### SOURCE EXCERPT
** start **

Supplemental materials for the call will be available on the Company’s
website, www.americantower.com.
The conference call dial-in numbers are as follows:
U.S./Canada dial-in: (877) 586-5042
International dial-in: (706)
645-9644
Passcode: 78024660
When available, a replay of the call can be accessed until 11:59 p.m. ET on August 5, 2015. The replay dial-in numbers are as follows:
U.S./Canada dial-in: (855) 859-2056
International dial-in: (404)
537-3406
Passcode: 78024660
American Tower will also sponsor a live simulcast and replay of the call on its website, www.americantower.com.
About American Tower
American Tower, one of the largest
global REITs, is a leading independent owner, operator and developer of
multitenant communications real estate with a portfolio of approximately
97,000 communications sites. For more information about American Tower,
please visit the “Earnings Materials” and “Company & Industry Resources”
sections of our investor relations website at www.americantower.com.
Non-GAAP and Defined Financial Measures
In addition to the
results prepared in accordance with generally accepted accounting
principles in the United States (GAAP) provided throughout this press
release, the Company has presented the following non-GAAP and defined
financial measures: Gross Margin, Operating Profit, Operating Profit
Margin, Adjusted EBITDA, Adjusted EBITDA Margin, NAREIT Funds From
Operations, AFFO, AFFO per Share, Core Growth, Organic Core Growth, New
Property Core Growth and Net Leverage Ratio. The Company uses Funds From
Operations as defined by the National Association of Real Estate
Investment Trusts (NAREIT), referred to herein as NAREIT Funds From
Operations. The Company defines Gross Margin as revenues less operating
expenses, excluding stock-based compensation expense recorded in costs
of operations, depreciation, amortization and accretion, selling,
general, administrative and development expense, and other operating
expenses. The Company defines Operating Profit as Gross Margin less
selling, general, administrative and development expense, excluding
stock-based compensation expense and corporate expenses. For reporting
purposes, the international rental and management segment Operating
Profit and Gross Margin also include interest income, TV Azteca, net.
These measures of Gross Margin and Operating Profit are also before
interest income, interest expense, gain (loss) on retirement of
long-term obligations, other income (expense), net income (loss)

** end **

### DATA
** start **

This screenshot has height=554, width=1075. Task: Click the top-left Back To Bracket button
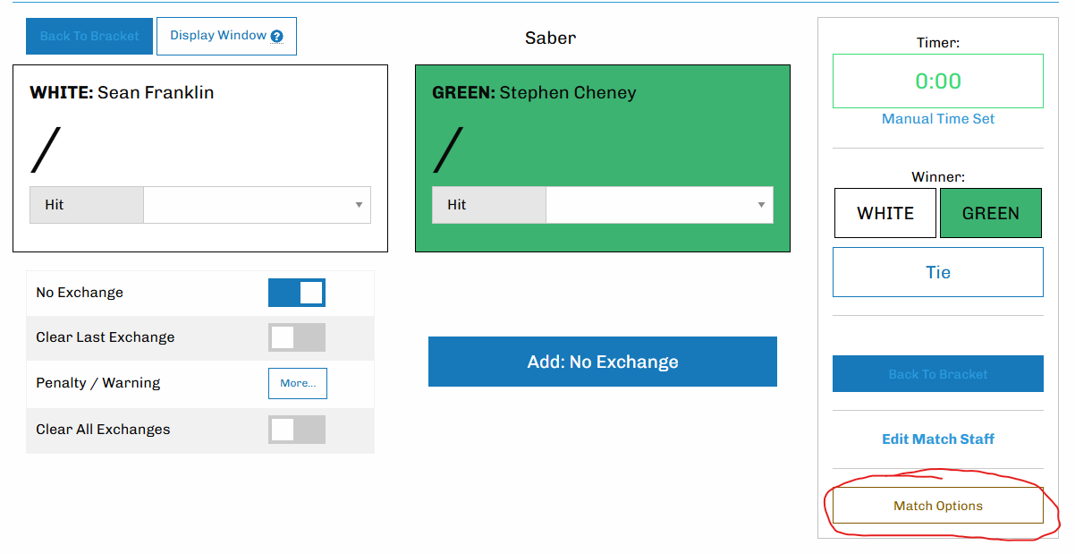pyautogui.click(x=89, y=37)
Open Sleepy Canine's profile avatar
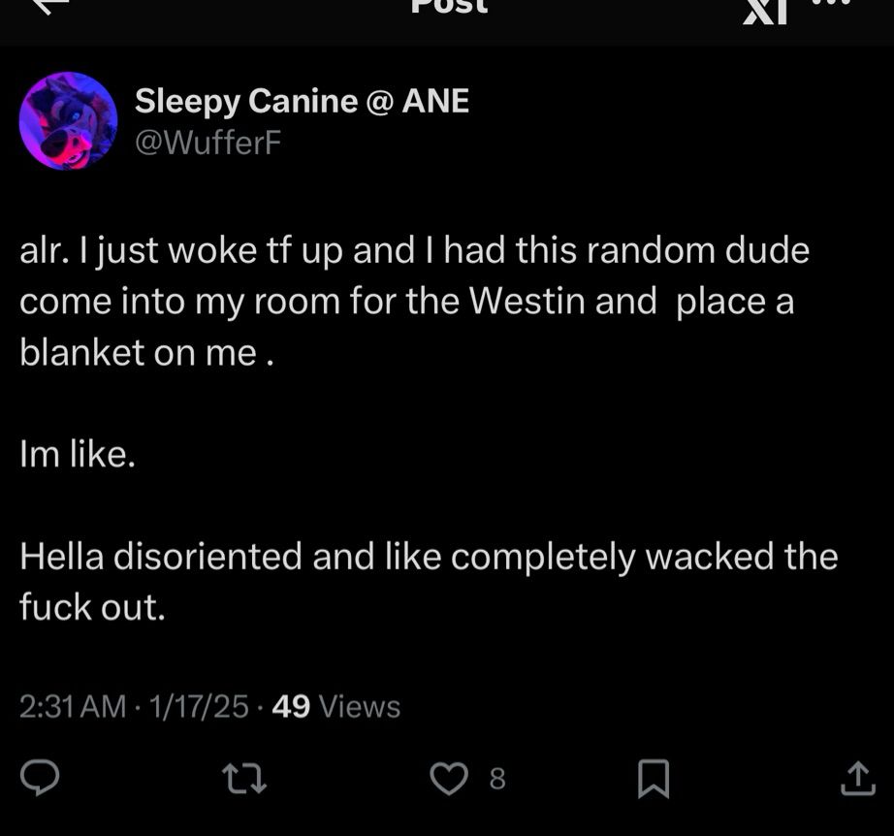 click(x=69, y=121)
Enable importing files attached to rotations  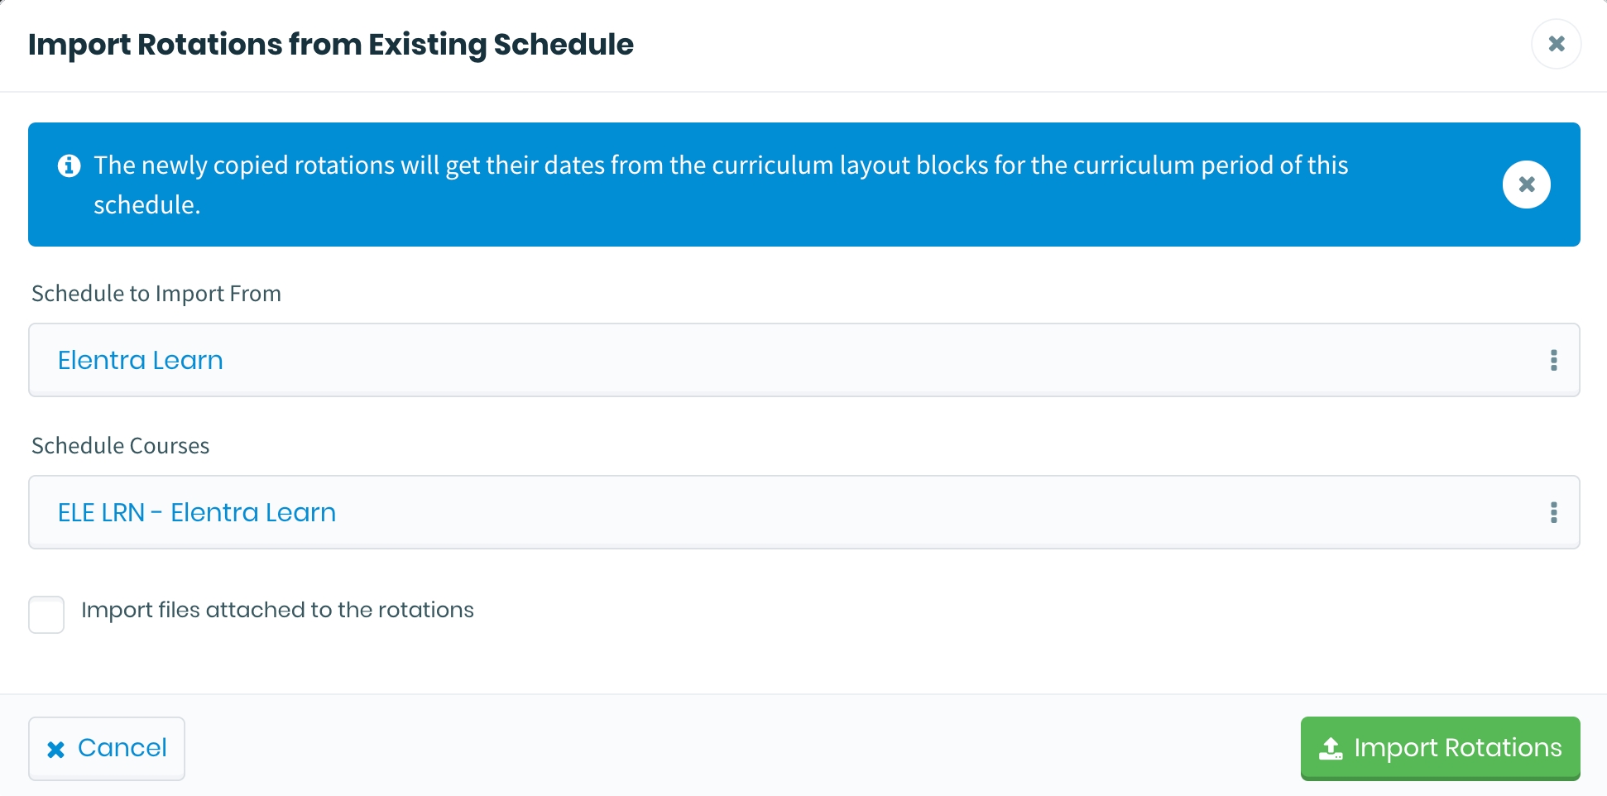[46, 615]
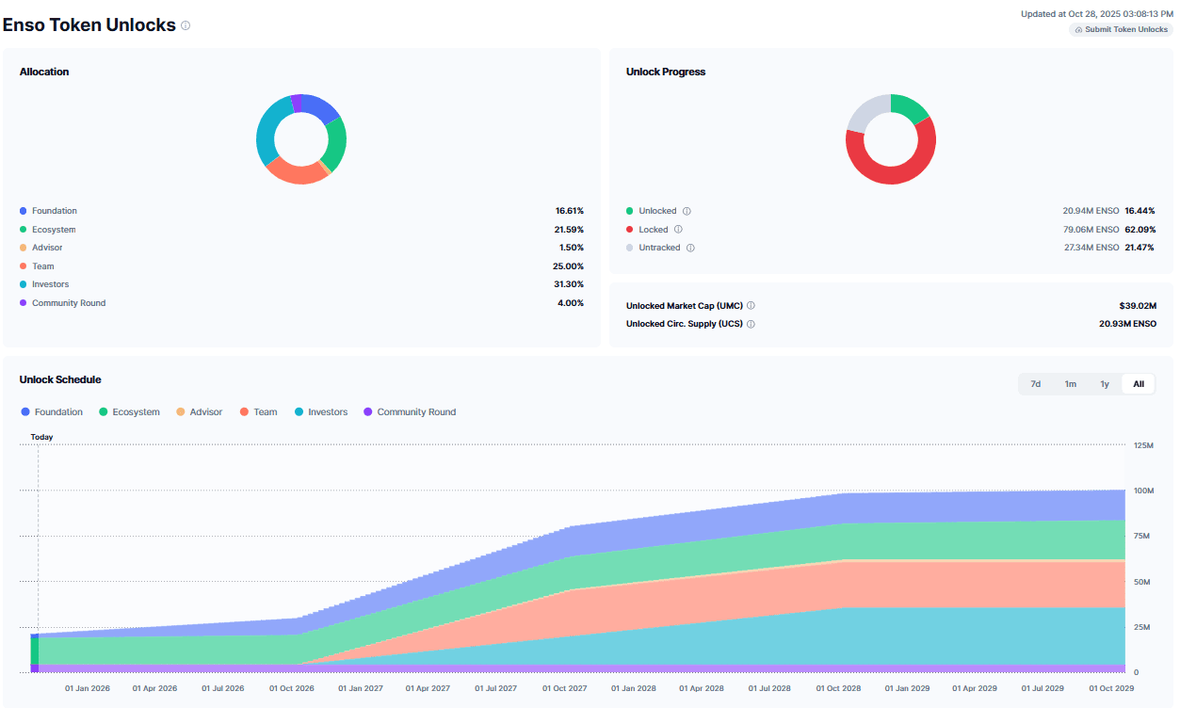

** end **
** start **

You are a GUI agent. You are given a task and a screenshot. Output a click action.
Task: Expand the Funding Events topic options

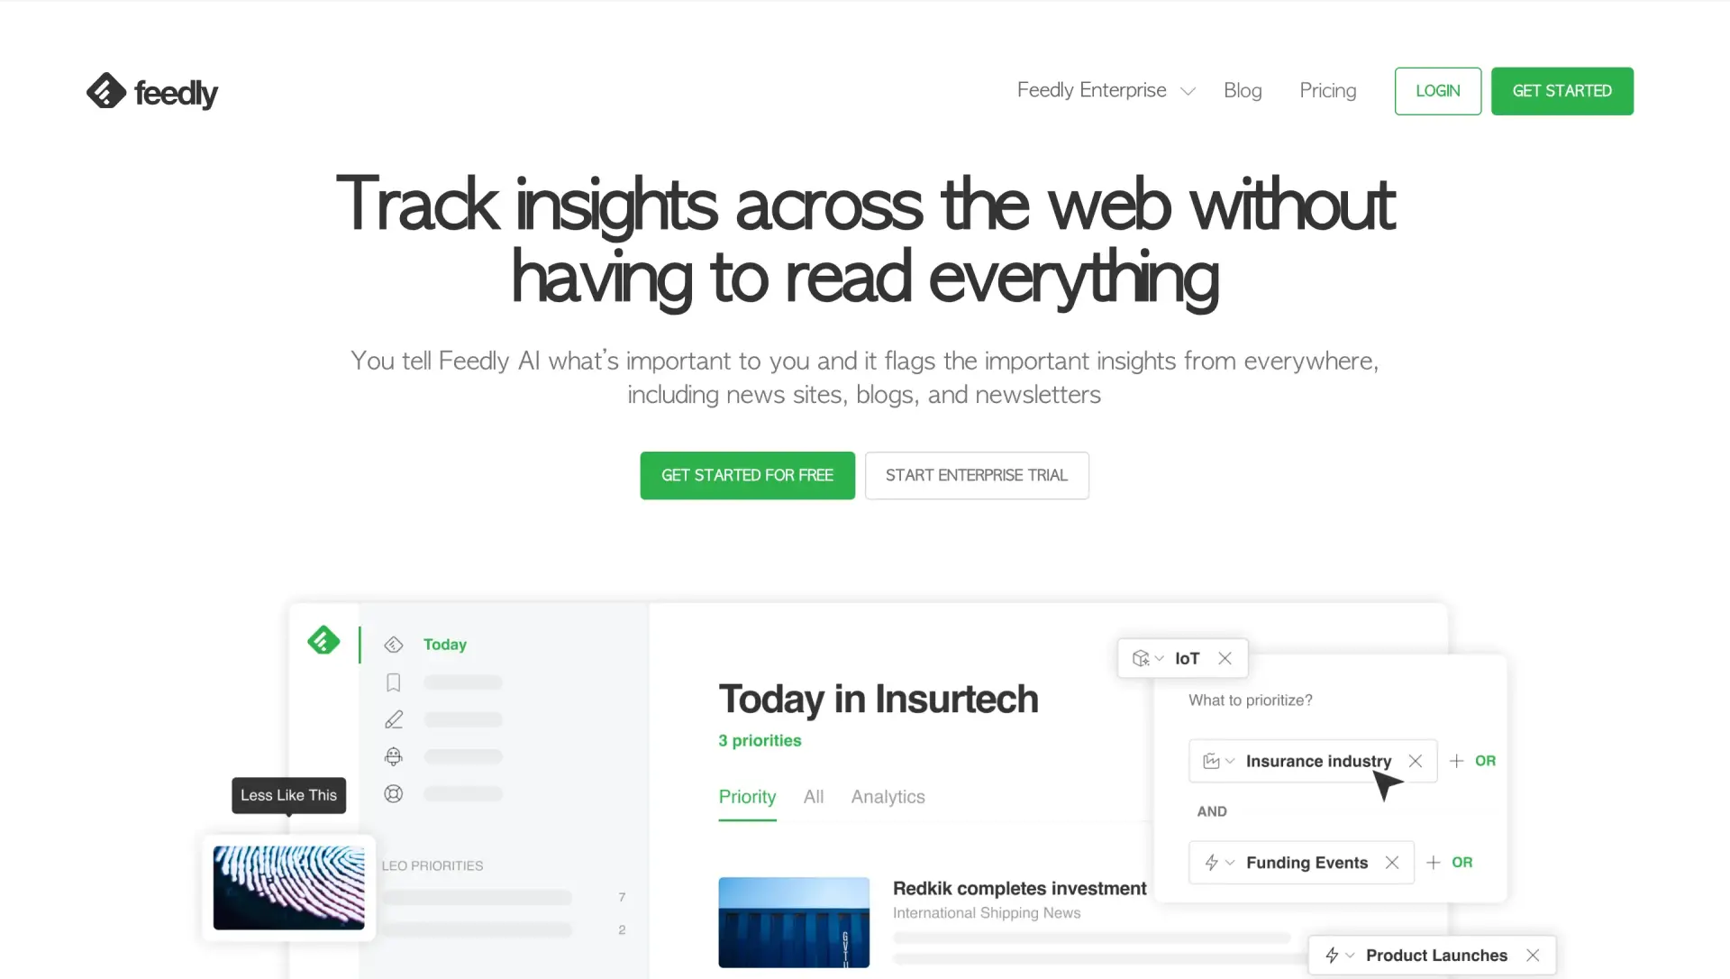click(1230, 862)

** end **

### PROBLEMS TO SOLVE
**1.** Using the American Tower press release excerpt, answer these questions:
(a) Until what time and date can the replay of the call be accessed?
(b) About how many communications sites are in American Tower's portfolio?
(c) Whose definition of Funds From Operations does the Company use?
**2.** Decide whether each statement agrees with the American Tower press release excerpt. Answer yes or no and quote the words that settle it.
(a) The replay uses a different passcode from the live call.
(b) American Tower calls itself one of the largest global REITs.
(c) The call can be followed only by phone.
**3.** Write a continuation of the American Tower press release excerpt, starting from the point where it stops.

### EXERCISE RESPONSES
**1.**
(a) Until 11:59 p.m. ET on August 5, 2015.
(b) Approximately 97,000 communications sites.
(c) The definition of the National Association of Real Estate Investment Trusts (NAREIT).

**2.**
(a) No: both the live call and the replay list "Passcode: 78024660".
(b) Yes: "American Tower, one of the largest global REITs".
(c) No: "American Tower will also sponsor a live simulcast and replay of the call on its website".

**3.**
attributable to non-controlling interest, income (loss) on equity method
investments and income tax benefit (provision). The Company defines
Operating Profit Margin as the percentage that results from dividing
Operating Profit by revenue. The Company defines Adjusted EBITDA as net
income before income (loss) from discontinued operations, net, income
(loss) from equity method investments, income tax benefit (provision),
other income (expense), gain (loss) on retirement of long-term
obligations, interest expense, interest income, other operating income
(expense), depreciation, amortization and accretion and stock-based
compensation expense. The Company defines Adjusted EBITDA Margin as the
percentage that results from dividing Adjusted EBITDA by total revenue.
NAREIT Funds From Operations is defined as net income before gains or
losses from the sale or disposal of real estate, real estate related
impairment charges, real estate related depreciation, amortization and
accretion and dividends on preferred stock, and including adjustments
for (i) unconsolidated affiliates and (ii) noncontrolling interest. The
Company defines AFFO as NAREIT Funds From Operations before (i)
straight-line revenue and expense, (ii) stock-based compensation
expense, (iii) the non-cash portion of our tax provision, (iv) non-real
estate related depreciation, amortization and accretion, (v)
amortization of deferred financing costs, capitalized interest, debt
discounts and premiums and long-term deferred interest charges, (vi)
other income (expense), (vii) gain (loss) on retirement of long-term
obligations, (viii) other operating income (expense), and adjustments
for (ix) unconsolidated affiliates and (x) noncontrolling interest, less
cash payments related to capital improvements and cash payments related
to corporate capital expenditures. The Company defines AFFO per Share as
AFFO divided by the diluted weighted average common shares outstanding.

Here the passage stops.